A particular object of the present invention is to propose an improvement to the rotors described in French patent No. 2 725 687 and U.S. Pat. No. 5,588,801.
Those patents themselves seek to simplify the devices for limiting blade flapping and comprising independent top abutments for each blade; the device described in those patents comprises high abutments projecting from a common ring that is coaxial with the hub; the ring is mounted to turn about a rotor axis on a top portion of the hub; the device comprises flyweights connected to the ring via drive means for turning the ring between a “ground” position in which the high abutments are positioned facing respective portions of the blade in order to be active, and a “flight” position in which the high abutments are retracted out of the range of said portions of the blade; those drive means make use of the centrifugal force applied to the flyweights for retracting the high abutments, and include return springs for returning the ring to the “ground” position; those means oppose each other, with centrifugal force overcoming the return force once the speed of rotation of the rotor exceeds a predetermined value.

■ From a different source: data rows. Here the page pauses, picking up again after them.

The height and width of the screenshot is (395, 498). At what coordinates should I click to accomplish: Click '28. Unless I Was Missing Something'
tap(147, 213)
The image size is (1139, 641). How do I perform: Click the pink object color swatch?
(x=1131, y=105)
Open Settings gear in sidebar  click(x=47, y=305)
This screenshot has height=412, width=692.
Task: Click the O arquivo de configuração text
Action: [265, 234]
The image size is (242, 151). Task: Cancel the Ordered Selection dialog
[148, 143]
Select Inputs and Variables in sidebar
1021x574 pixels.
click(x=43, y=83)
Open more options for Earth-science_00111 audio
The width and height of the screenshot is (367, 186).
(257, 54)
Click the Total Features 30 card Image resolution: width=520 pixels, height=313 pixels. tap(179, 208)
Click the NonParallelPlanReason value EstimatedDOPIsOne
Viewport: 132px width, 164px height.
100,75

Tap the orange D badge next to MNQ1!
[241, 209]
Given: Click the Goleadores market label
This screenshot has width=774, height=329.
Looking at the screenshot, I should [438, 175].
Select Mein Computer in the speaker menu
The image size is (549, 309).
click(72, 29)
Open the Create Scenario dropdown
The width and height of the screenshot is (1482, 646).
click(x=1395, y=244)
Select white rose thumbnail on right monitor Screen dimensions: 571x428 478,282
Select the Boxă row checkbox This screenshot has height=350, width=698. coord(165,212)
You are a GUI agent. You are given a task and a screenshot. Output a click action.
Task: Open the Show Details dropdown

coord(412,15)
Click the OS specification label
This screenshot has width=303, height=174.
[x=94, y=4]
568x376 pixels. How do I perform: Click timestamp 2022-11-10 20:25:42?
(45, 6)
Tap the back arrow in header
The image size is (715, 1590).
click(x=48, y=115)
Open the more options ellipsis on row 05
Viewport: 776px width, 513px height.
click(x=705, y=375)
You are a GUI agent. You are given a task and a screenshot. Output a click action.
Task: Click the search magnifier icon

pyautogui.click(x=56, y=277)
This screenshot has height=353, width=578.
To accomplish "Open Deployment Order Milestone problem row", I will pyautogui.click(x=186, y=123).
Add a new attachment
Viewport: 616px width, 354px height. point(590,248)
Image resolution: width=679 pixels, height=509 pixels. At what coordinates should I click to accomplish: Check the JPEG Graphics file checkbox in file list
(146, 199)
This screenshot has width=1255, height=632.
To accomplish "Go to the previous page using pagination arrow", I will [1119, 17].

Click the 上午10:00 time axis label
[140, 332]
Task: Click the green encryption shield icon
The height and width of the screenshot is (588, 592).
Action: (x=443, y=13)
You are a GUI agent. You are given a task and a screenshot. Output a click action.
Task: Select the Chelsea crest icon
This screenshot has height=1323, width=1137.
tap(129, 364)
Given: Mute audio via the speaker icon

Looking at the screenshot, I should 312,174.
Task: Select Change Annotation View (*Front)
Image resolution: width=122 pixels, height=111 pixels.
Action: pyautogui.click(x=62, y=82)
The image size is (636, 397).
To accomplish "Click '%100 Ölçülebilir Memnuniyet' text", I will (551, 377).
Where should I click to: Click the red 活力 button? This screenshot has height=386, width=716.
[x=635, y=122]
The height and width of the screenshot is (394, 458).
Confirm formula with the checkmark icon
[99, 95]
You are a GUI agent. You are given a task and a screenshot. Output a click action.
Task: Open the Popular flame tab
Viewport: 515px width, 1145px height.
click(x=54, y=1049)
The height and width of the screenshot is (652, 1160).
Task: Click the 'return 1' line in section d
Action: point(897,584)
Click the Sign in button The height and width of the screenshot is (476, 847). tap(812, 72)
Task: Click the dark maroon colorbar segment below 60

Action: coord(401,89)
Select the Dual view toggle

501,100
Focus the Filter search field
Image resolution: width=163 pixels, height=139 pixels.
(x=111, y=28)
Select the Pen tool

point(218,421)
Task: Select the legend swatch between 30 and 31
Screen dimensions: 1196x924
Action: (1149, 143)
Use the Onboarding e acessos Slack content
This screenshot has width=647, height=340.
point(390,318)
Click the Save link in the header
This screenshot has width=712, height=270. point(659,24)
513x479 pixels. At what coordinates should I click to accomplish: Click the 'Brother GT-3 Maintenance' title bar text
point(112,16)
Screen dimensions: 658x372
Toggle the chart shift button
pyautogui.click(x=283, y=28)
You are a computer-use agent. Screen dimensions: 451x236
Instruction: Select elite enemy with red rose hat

The device described in those patents includes an abutment serving to avoid untimely retraction of the ring carrying the blade abutments while on the ground, but for the ring turning in one direction only; if the ring turns in the opposite direction, such untimely retraction becomes possible once sufficient force is applied to overcome the return forces of the springs; although the springs are comfortably dimensioned, it has nevertheless been found that this precaution can be insufficient, particularly prior to a flight, while the pilot is verifying that the servo-controls that act on the rotor blades (the cyclic pitch and the collective pitch) are operating properly.
It has been found that when the floatingly-mounted low-abutment droop-restrainer ring is in a center position, all of the blades have a small amount of freedom to move vertically (through about 1.5°); however, when the low-abutment drop-restrainer ring is off-center, some of the blades can reach their high abutments while the opposite blades reach their low abutments.
If pitch variation is then applied by a servo-control to a blade in the high abutment position, then the displacement of the abutment shoe of the blade will rub against the retractable ring and might turn it sufficiently to completely unlock all of the high abutments in undesired manner.